Here’s an image I took from today, the 21st of March, 2020. As you can see, every single coin (with the exception of Tether, naturally) is following the same trajectory as Bitcoin. Why?
Now, that’s not to say there aren’t times when some coins do the opposite of Bitcoin, but generally, during regular market movement this is what we see, especially for the top 100 coins/tokens. Have a look Here to read about the current market(s) drop.
Why does Bitcoin control the markets?
The answer to this question is actually very simple. It’s because of the way we perceive the USD value on our coins and tokens.
What do I mean, you ask?
Let me explain.
When you flip open your Coinmarketcap or Coingecko tab to go looking at cryptocurrency prices, you’re seeing their price valuation in USD, right?
Well, how do they determine the USD price of those coins and tokens?
They calculate the USD price of that coin or token by taking the current price of Bitcoin in USD, and multiplying it by the decimal version Satoshi value of it!
As of the image above, Bitcoin is priced at $6189.52 today. A coin with a price of 1,000,000 Satoshis, or decimal version 0.01 BTC would have a USD price of $6189.52 * 0.01 = $61.8952 USD.
Therein lies the problem with the cryptocurrency market. If today, Bitcoin dropped 10% and our imaginary coin worth 0.01 BTC stayed at exactly that same price in Satoshis, it too would automatically lose 10% of it’s value in USD.
Does that seem fair to you?
This stranglehold on the market can be frustrating. This also answers the question from the introduction of, “how come when Bitcoin goes up, my ___ coin goes down, and when Bitcoin goes down, my ___ coin goes also down!?”

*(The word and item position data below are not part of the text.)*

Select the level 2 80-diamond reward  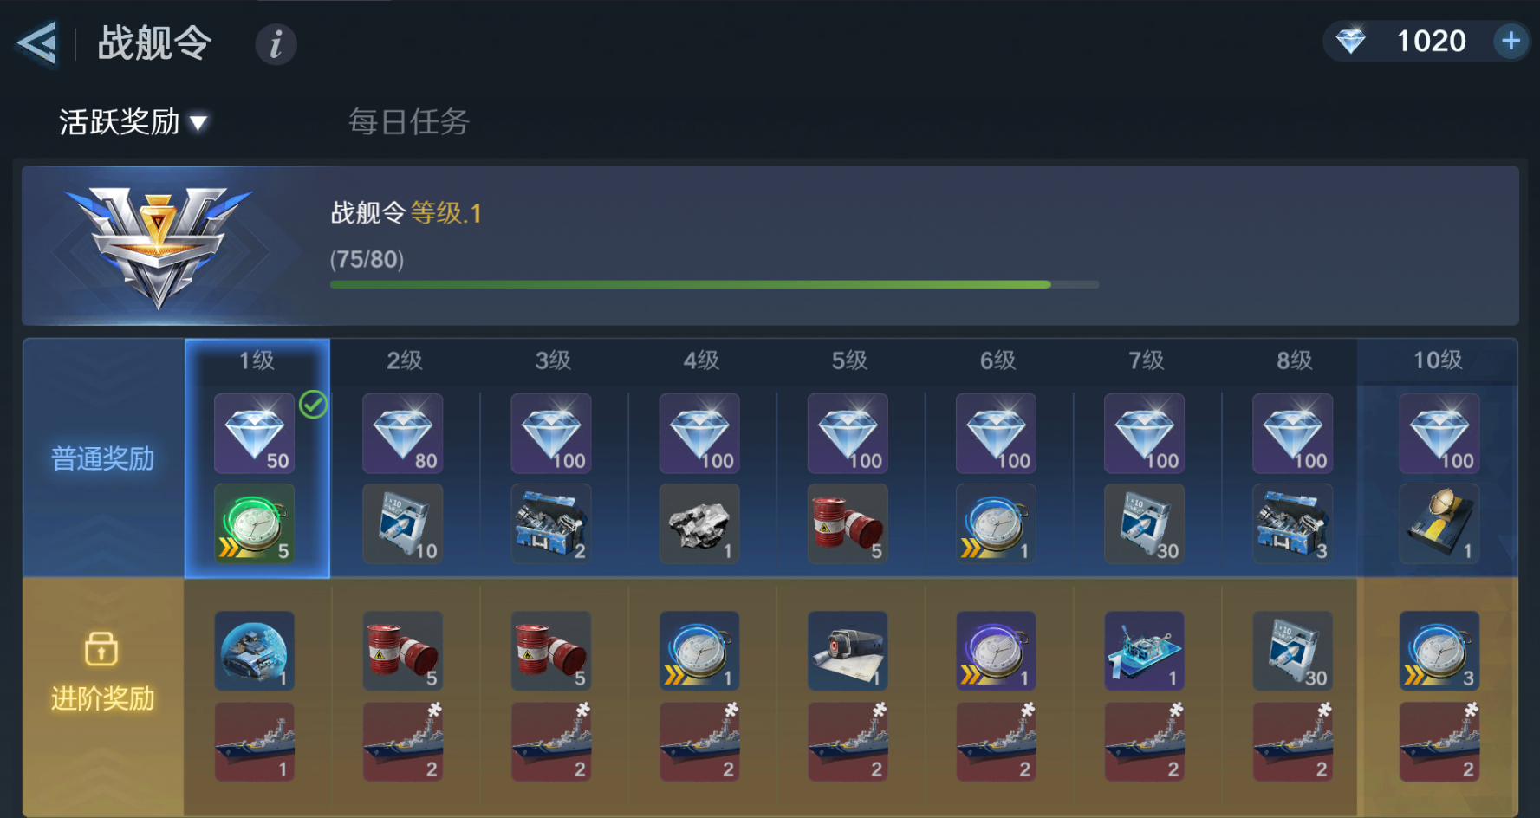[403, 433]
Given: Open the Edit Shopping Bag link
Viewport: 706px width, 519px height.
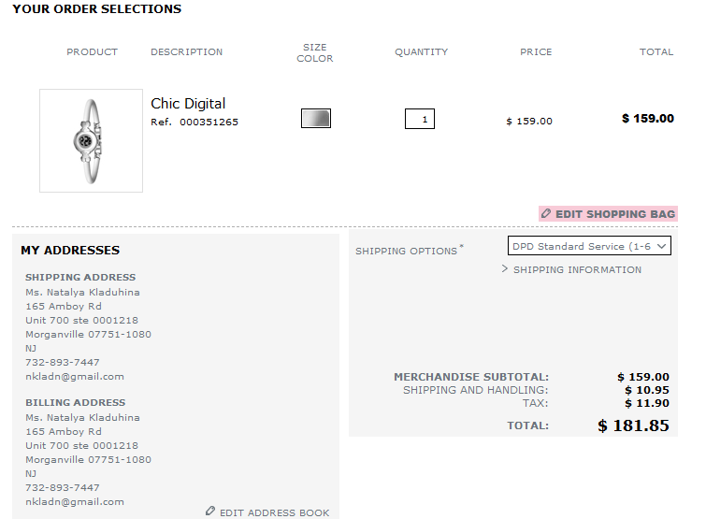Looking at the screenshot, I should point(614,214).
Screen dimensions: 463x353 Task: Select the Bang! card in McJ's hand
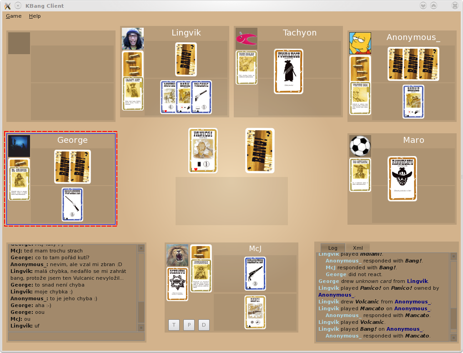pos(255,312)
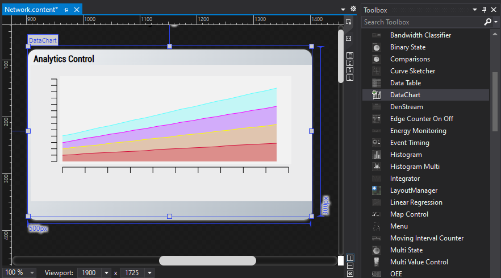The width and height of the screenshot is (501, 278).
Task: Click inside the Search Toolbox field
Action: [x=420, y=22]
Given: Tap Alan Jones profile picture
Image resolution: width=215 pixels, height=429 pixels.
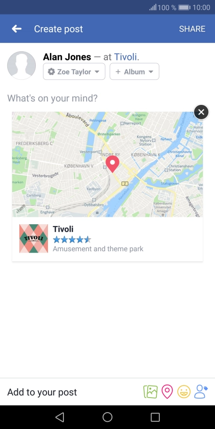Looking at the screenshot, I should click(21, 65).
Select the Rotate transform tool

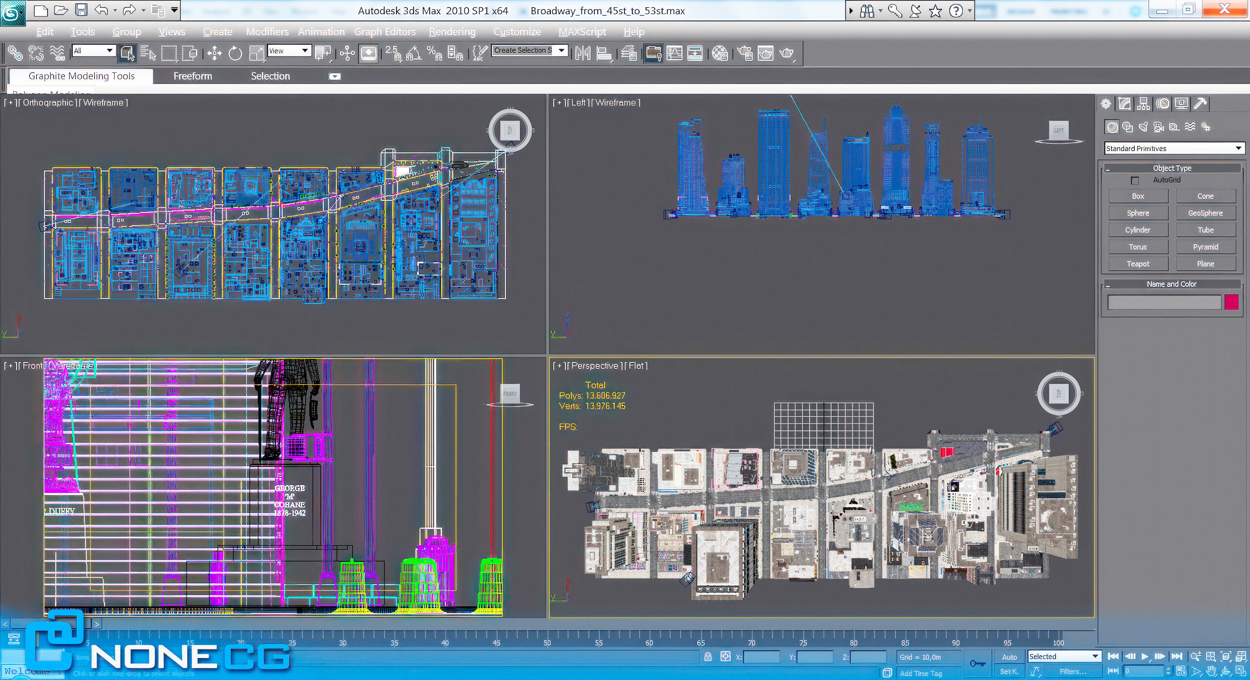(x=235, y=53)
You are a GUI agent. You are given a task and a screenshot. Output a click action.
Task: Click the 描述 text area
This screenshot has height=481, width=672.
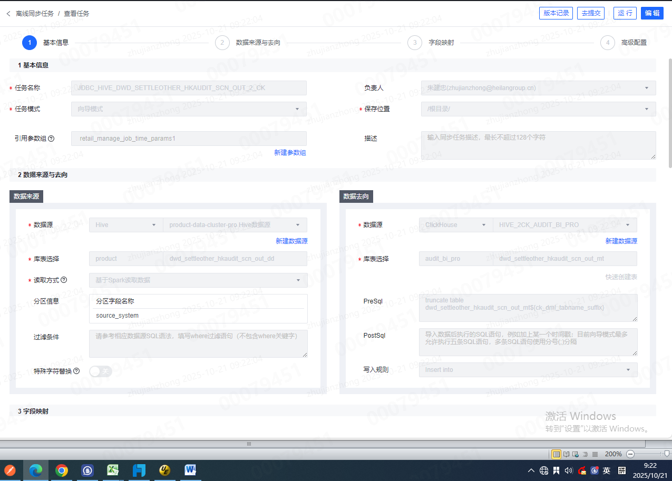[x=538, y=145]
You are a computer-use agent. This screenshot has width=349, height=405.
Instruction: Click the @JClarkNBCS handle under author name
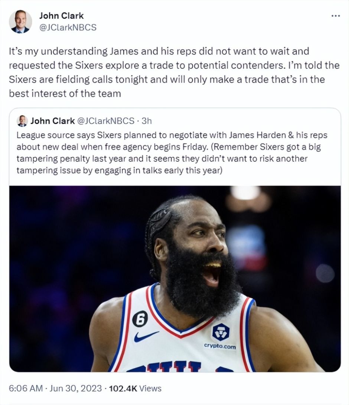click(68, 27)
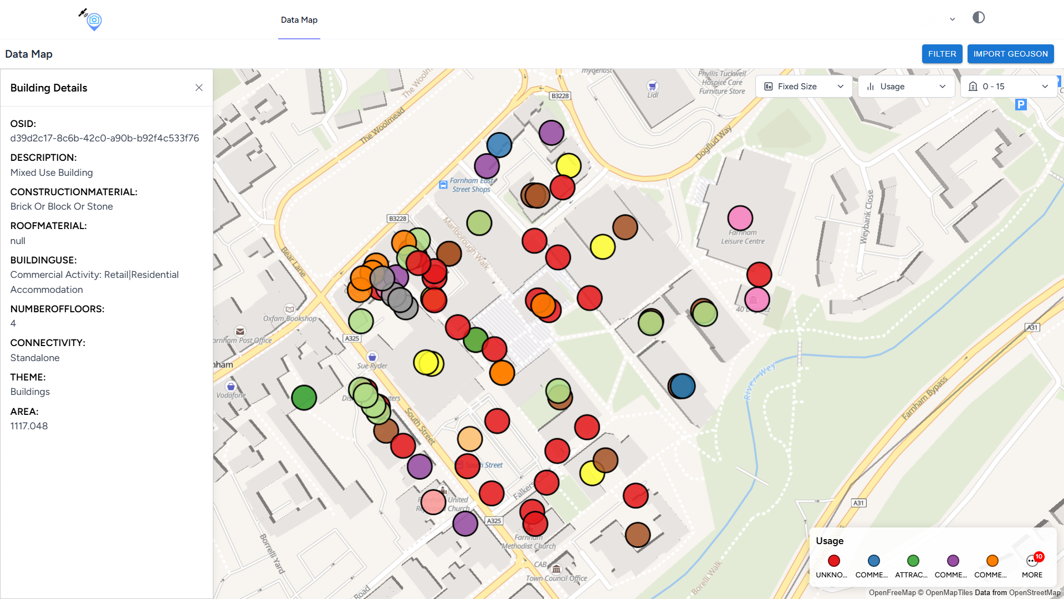Click the satellite camera app logo
This screenshot has width=1064, height=599.
(x=91, y=19)
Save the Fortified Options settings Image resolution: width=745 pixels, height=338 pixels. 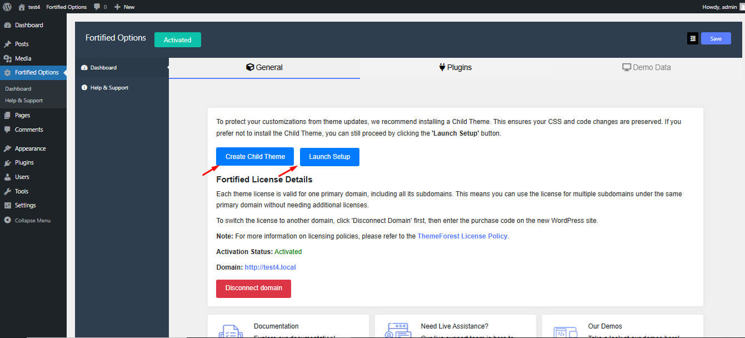pyautogui.click(x=716, y=38)
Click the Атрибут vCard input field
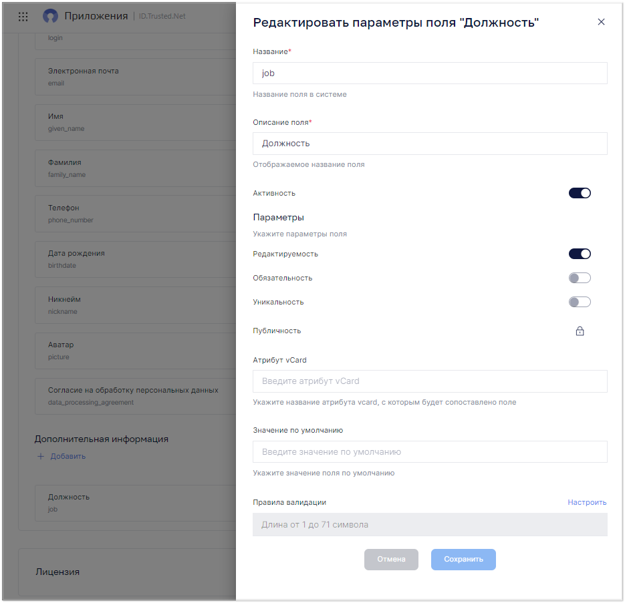 (x=430, y=381)
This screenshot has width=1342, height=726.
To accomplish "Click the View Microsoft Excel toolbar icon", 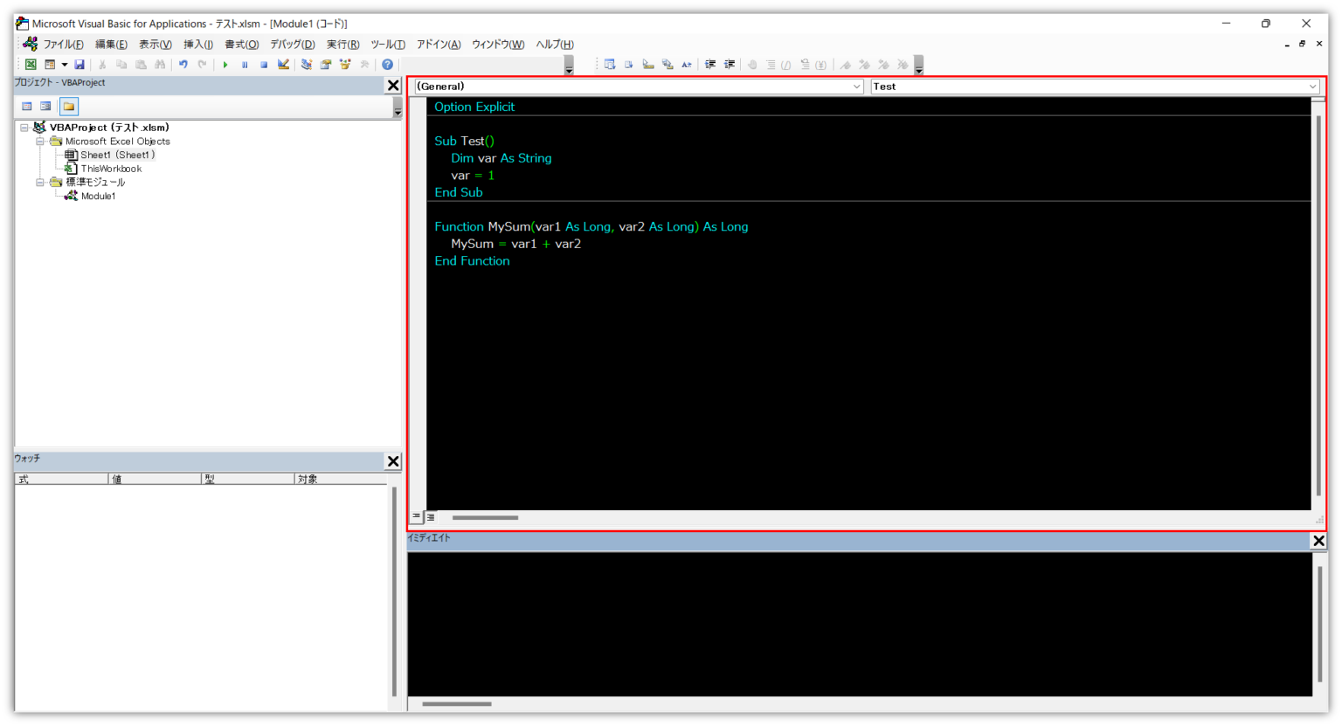I will tap(31, 65).
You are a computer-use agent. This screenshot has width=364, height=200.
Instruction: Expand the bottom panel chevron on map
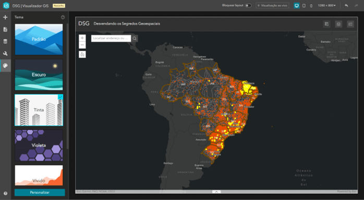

When Bitcoin is going up, people sell their alt coins to Bitcoin or stables (Tether, etc) to try to ride the uptrend, thus lowering the coin or tokens value in Satoshis, often more than the price of Bitcoin has accrued. On the other side when Bitcoin is going down, as you’ve just seen, the price will naturally go down, even if the Satoshi value is unchanged, but even more so if the value in Satoshis is dropping as well. People sell their alts on the way down to try to pick up some cheaper Bitcoin as it falls.
For the time being, this is what we have to work with in the markets and that is why some traders focus solely on the price of Bitcoin. Interested in trading? Check out the Youtube series right Here
That’s also not to say that depending on TA (Technical Analysis) or FA (Fundamental Analysis) that a coin/token can go off and completely do its own thing, because quite often they do. It’s just that the general overall market cap of crypto is still at the mercy of the USD price of Bitcoin, and it will remain that way for the time being.
A lot of people really do want the day to come where there is an uncoupling of Bicoin from the rest of the market. Myself included. Right now though, Bitcoin is still the main trading pair on almost every single exchange there is and in some cases is the only way to purchase many alt coins.
Every asset should have it’s own valuation, one that can’t be manipulated by simply moving the price of Bitcoin, but until the day we don’t use Bitcoin to value the price of every asset in the market, we must learn how to maneuver with what we’re offered.